Give back the material that follows, identical in every line.

+++

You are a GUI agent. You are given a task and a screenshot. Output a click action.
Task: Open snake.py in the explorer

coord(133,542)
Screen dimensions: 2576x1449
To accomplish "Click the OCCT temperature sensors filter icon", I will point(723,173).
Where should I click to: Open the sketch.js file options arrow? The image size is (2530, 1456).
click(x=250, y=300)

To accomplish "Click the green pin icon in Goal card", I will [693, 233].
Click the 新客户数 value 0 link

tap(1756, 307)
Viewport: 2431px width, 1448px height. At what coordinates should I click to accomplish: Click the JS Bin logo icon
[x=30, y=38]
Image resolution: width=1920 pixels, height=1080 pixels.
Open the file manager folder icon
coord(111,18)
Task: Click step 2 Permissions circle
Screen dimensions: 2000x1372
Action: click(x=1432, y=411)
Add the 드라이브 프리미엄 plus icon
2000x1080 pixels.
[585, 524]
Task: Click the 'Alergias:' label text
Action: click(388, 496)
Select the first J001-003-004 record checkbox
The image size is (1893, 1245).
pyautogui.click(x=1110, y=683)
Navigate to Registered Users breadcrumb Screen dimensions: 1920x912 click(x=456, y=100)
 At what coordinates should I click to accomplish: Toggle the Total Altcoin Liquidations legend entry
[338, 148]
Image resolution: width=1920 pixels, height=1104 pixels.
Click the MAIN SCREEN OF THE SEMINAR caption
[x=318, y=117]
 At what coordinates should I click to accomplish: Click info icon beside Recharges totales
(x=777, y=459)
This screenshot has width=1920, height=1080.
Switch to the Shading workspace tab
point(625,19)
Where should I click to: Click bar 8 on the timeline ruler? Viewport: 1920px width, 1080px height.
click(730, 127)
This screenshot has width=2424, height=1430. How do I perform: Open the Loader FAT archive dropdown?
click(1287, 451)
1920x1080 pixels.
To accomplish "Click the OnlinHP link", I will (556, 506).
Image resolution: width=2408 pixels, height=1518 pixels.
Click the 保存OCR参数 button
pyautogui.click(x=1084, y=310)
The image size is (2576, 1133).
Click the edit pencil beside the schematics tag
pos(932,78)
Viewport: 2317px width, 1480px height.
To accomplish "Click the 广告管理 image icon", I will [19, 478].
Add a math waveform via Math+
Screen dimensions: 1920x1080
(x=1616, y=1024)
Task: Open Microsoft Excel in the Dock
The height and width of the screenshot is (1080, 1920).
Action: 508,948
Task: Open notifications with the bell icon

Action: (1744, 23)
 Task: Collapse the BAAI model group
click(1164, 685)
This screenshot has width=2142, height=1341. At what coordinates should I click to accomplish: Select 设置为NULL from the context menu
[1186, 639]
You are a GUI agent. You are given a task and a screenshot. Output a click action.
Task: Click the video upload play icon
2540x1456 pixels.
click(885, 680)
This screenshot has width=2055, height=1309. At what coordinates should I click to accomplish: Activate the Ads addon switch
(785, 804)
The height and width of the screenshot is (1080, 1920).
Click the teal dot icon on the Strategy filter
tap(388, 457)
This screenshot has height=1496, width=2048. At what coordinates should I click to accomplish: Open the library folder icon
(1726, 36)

+++

Finished exercise
You are a GUI agent. You are given a task and a screenshot. Output a click action.
Task: Open snake.py in the explorer

coord(133,542)
Screen dimensions: 2576x1449
To accomplish "Click the OCCT temperature sensors filter icon", I will point(723,173).
Where should I click to: Open the sketch.js file options arrow? The image size is (2530, 1456).
click(x=250, y=300)

To accomplish "Click the green pin icon in Goal card", I will [693, 233].
Click the 新客户数 value 0 link

tap(1756, 307)
Viewport: 2431px width, 1448px height. At what coordinates should I click to accomplish: Click the JS Bin logo icon
[x=30, y=38]
Image resolution: width=1920 pixels, height=1080 pixels.
Open the file manager folder icon
coord(111,18)
Task: Click step 2 Permissions circle
Screen dimensions: 2000x1372
Action: click(x=1432, y=411)
Add the 드라이브 프리미엄 plus icon
2000x1080 pixels.
[585, 524]
Task: Click the 'Alergias:' label text
Action: click(388, 496)
Select the first J001-003-004 record checkbox
The image size is (1893, 1245).
pyautogui.click(x=1110, y=683)
Navigate to Registered Users breadcrumb Screen dimensions: 1920x912 click(x=456, y=100)
 At what coordinates should I click to accomplish: Toggle the Total Altcoin Liquidations legend entry
[338, 148]
Image resolution: width=1920 pixels, height=1104 pixels.
Click the MAIN SCREEN OF THE SEMINAR caption
[x=318, y=117]
 At what coordinates should I click to accomplish: Click info icon beside Recharges totales
(x=777, y=459)
This screenshot has width=1920, height=1080.
Switch to the Shading workspace tab
point(625,19)
Where should I click to: Click bar 8 on the timeline ruler? Viewport: 1920px width, 1080px height.
click(730, 127)
This screenshot has width=2424, height=1430. How do I perform: Open the Loader FAT archive dropdown?
click(1287, 451)
1920x1080 pixels.
To accomplish "Click the OnlinHP link", I will (556, 506).
Image resolution: width=2408 pixels, height=1518 pixels.
Click the 保存OCR参数 button
pyautogui.click(x=1084, y=310)
The image size is (2576, 1133).
Click the edit pencil beside the schematics tag
pos(932,78)
Viewport: 2317px width, 1480px height.
To accomplish "Click the 广告管理 image icon", I will [19, 478].
Add a math waveform via Math+
Screen dimensions: 1920x1080
(x=1616, y=1024)
Task: Open Microsoft Excel in the Dock
The height and width of the screenshot is (1080, 1920).
Action: 508,948
Task: Open notifications with the bell icon

Action: (1744, 23)
 Task: Collapse the BAAI model group
click(1164, 685)
This screenshot has width=2142, height=1341. At what coordinates should I click to accomplish: Select 设置为NULL from the context menu
[1186, 639]
You are a GUI agent. You are given a task and a screenshot. Output a click action.
Task: Click the video upload play icon
2540x1456 pixels.
click(885, 680)
This screenshot has width=2055, height=1309. At what coordinates should I click to accomplish: Activate the Ads addon switch
(785, 804)
The height and width of the screenshot is (1080, 1920).
Click the teal dot icon on the Strategy filter
tap(388, 457)
This screenshot has height=1496, width=2048. At what coordinates should I click to accomplish: Open the library folder icon
(1726, 36)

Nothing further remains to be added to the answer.